Work item:
Give back an exact copy of the lines in the records below, from the line that has "[Tipps & Tricks] (392, 1923)" through the line that has "[Filter] (44, 271)", and nothing besides.

Records for the exercise:

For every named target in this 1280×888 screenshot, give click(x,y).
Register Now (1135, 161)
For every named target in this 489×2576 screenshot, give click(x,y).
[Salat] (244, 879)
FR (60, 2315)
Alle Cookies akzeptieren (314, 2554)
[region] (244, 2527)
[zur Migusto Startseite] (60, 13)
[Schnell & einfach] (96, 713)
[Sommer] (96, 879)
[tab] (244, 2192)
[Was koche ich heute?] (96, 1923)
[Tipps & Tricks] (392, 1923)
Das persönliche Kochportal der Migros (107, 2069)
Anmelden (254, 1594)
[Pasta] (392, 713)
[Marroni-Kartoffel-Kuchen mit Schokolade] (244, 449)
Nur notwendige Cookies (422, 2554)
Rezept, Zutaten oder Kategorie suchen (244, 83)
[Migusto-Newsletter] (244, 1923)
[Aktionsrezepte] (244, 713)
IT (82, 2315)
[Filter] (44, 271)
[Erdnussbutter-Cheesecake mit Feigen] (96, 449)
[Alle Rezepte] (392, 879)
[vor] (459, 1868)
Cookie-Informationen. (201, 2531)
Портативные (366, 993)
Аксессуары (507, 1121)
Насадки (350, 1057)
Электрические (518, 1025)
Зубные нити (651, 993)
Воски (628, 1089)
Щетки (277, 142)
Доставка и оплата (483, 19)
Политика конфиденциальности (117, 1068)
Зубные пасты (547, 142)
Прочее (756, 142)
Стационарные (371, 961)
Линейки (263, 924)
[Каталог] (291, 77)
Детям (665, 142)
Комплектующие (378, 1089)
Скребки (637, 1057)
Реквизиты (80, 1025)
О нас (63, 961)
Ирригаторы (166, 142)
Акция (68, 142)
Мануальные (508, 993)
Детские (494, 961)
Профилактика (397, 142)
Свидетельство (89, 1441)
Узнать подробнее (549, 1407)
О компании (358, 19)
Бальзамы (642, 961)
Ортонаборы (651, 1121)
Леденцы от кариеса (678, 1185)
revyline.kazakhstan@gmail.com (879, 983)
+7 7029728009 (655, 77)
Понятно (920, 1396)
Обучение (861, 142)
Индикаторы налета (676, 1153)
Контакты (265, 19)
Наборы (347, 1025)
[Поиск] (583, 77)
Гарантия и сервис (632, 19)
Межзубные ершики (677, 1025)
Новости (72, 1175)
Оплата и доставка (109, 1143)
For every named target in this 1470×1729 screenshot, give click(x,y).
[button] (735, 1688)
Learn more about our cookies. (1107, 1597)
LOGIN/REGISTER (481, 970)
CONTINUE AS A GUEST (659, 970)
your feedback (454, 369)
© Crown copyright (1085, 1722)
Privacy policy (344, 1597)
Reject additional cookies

Reply to the exercise:
[Tipps & Tricks] (392, 1923)
Das persönliche Kochportal der Migros (107, 2069)
Anmelden (254, 1594)
[Pasta] (392, 713)
[Marroni-Kartoffel-Kuchen mit Schokolade] (244, 449)
Nur notwendige Cookies (422, 2554)
Rezept, Zutaten oder Kategorie suchen (244, 83)
[Migusto-Newsletter] (244, 1923)
[Aktionsrezepte] (244, 713)
IT (82, 2315)
[Filter] (44, 271)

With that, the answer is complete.